Cinquant’anni di DNA – Parte I

Uomo e scimmia: una manciata di basi nucleotiche

La comprensione della storia evolutiva attraverso l’analisi del DNA si basa sull’invenzione di alcune tecniche di analisi inventate durante gli anni ’80, e dalla scoperta della presenza nel genoma di tratti caratteristici che variano da un individuo all’altro, chiamati polimorfismi. Inoltre, il completamento del sequenziamento del genoma umano e di altri organismi permette di effettuare uno studio più completo, grazie anche all’utilizzo di sofisticati programmi di analisi di dati generati dalla nascita di una nuova disciplina, la bioinformatica.

Per capire la nostra origine biologica, la cosa più immediata è paragonare il nostro genoma con quello delle scimmie. In particolare, il nostro DNA differisce da quello degli scimpanzé per solo l’1,2 % dei nucleotidi, ed è più simile alle scimmie africane che a quelle di altri continenti. Questo dato fa supporre che scimpanzé ed uomini possano realmente aver avuto un comune antenato, probabilmente africano, vissuto circa 4-6 milioni di anni fa, secondo la datazione genetica. Prima di questi studi si pensava che l’uomo distasse dallo scimpanzé di oltre 30 milioni di anni, mentre oggi la datazione sull’analisi del DNA acquista sempre maggior credito presso la comunità scientifica.
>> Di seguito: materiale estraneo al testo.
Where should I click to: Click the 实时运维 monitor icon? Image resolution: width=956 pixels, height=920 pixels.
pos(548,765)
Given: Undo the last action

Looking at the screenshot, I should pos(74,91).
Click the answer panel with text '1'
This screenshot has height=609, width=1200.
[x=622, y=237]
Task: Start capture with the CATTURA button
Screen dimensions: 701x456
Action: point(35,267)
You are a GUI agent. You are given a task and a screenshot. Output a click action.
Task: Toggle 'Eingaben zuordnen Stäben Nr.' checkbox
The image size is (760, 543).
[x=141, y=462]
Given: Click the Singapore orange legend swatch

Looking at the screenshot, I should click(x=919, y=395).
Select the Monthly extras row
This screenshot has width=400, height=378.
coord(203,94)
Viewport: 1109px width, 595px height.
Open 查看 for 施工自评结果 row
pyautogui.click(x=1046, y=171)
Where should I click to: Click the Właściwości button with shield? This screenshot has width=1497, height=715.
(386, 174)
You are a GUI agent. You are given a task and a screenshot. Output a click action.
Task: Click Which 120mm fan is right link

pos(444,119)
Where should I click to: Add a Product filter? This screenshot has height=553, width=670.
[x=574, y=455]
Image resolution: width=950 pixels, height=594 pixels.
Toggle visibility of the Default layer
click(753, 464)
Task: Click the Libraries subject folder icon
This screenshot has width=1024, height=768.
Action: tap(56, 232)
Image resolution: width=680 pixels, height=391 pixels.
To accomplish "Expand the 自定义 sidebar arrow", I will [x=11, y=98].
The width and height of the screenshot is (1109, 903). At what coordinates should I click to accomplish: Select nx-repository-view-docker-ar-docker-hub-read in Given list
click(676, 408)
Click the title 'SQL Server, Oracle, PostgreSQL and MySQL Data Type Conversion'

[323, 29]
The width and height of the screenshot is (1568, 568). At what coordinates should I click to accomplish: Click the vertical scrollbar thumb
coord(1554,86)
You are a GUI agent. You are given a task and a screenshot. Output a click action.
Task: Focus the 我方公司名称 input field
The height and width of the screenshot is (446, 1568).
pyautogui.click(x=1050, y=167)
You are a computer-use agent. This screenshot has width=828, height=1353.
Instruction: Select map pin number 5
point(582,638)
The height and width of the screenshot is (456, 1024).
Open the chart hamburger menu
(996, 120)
In realtà le cose non sono così semplici. Non è possibile avere una visione approssimativa della nostra storia genetica se si considera il genoma nel suo insieme: infatti ogni frammento di DNA, ogni gene sembra aver avuto una storia a sé, da quando è comparso in un primo organismo alle modifiche che ha acquisito durante la scala evolutiva. Non esiste una regola generale, se non la sopravvivenza del gene più adatto.